Reynolds v. Langlois, 1694

Decision Date21 April 1965
Docket NumberNo. 1694,1694
Citation209 A.2d 237,99 R.I. 555
PartiesEdwin H. REYNOLDS v. Harold V. LANGLOIS, Warden. M. P.
CourtRhode Island Supreme Court

Edwin H. Reynolds, pro se.

J. Joseph Nugent, Atty. Gen., Corinne P. Grande, Special Counsel, for respondent.

ROBERTS, Justice.

This petition for a writ of habeas corpus was brought to obtain the release of the petitioner from the allegedly unlawful custody of the respondent warden. He has been in the respondent's custody since April 11, 1951, when he was committed thereto pursuant to sentence of imprisonment for life imposed by a justice of the superior court under each of five indictments returned by the grand jury sitting within and for the county of Kent, charging him with murder in the first degree.

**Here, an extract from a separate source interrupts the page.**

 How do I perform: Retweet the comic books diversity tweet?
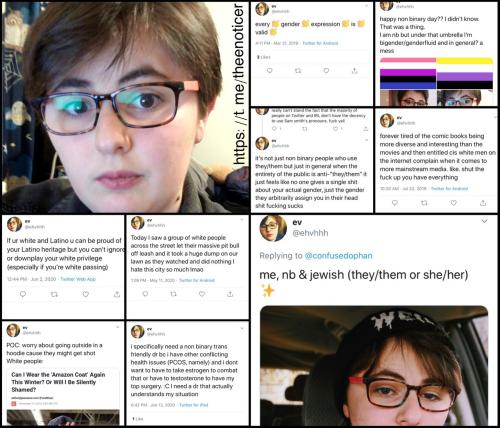pos(424,203)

Accompanying the formal petition for the writ is a statement of facts, it being clearly petitioner's purpose to include these within the allegations of his petition. The respondent in his return admits custody of petitioner under a mittimus issued pursuant to sentence imposed by the superior court on each of said indictments and traverses all of the material allegations set out in the petition.

The petitioner alleges, in substance, that on August 30, 1950, shortly after the occurrence of a multiple slaying in Kent county, he was awakened at his home at about 12:30 a. m., taken to a police station, and there subjected to interrogation by four police officers for a period of four hours. During this interrogation, he alleges, he asked repeatedly to be allowed to contact counsel without success, being told that he was in a police station and not a courthouse. He concedes that at about 4:30 a. m. he signed a statement which contained information involving him in the slayings.

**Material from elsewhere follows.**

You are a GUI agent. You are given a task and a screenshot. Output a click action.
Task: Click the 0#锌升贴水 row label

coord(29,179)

The petitioner alleges further that at no time during the interrogation was he informed that he had a right to remain silent or that any statement of an incriminatory nature that he might make could be used against him in court. To the contrary, he alleges that when he attempted to remain silent under interrogation he was threatened with physical violence, on one such occasion an interrogator threatening to shoot him.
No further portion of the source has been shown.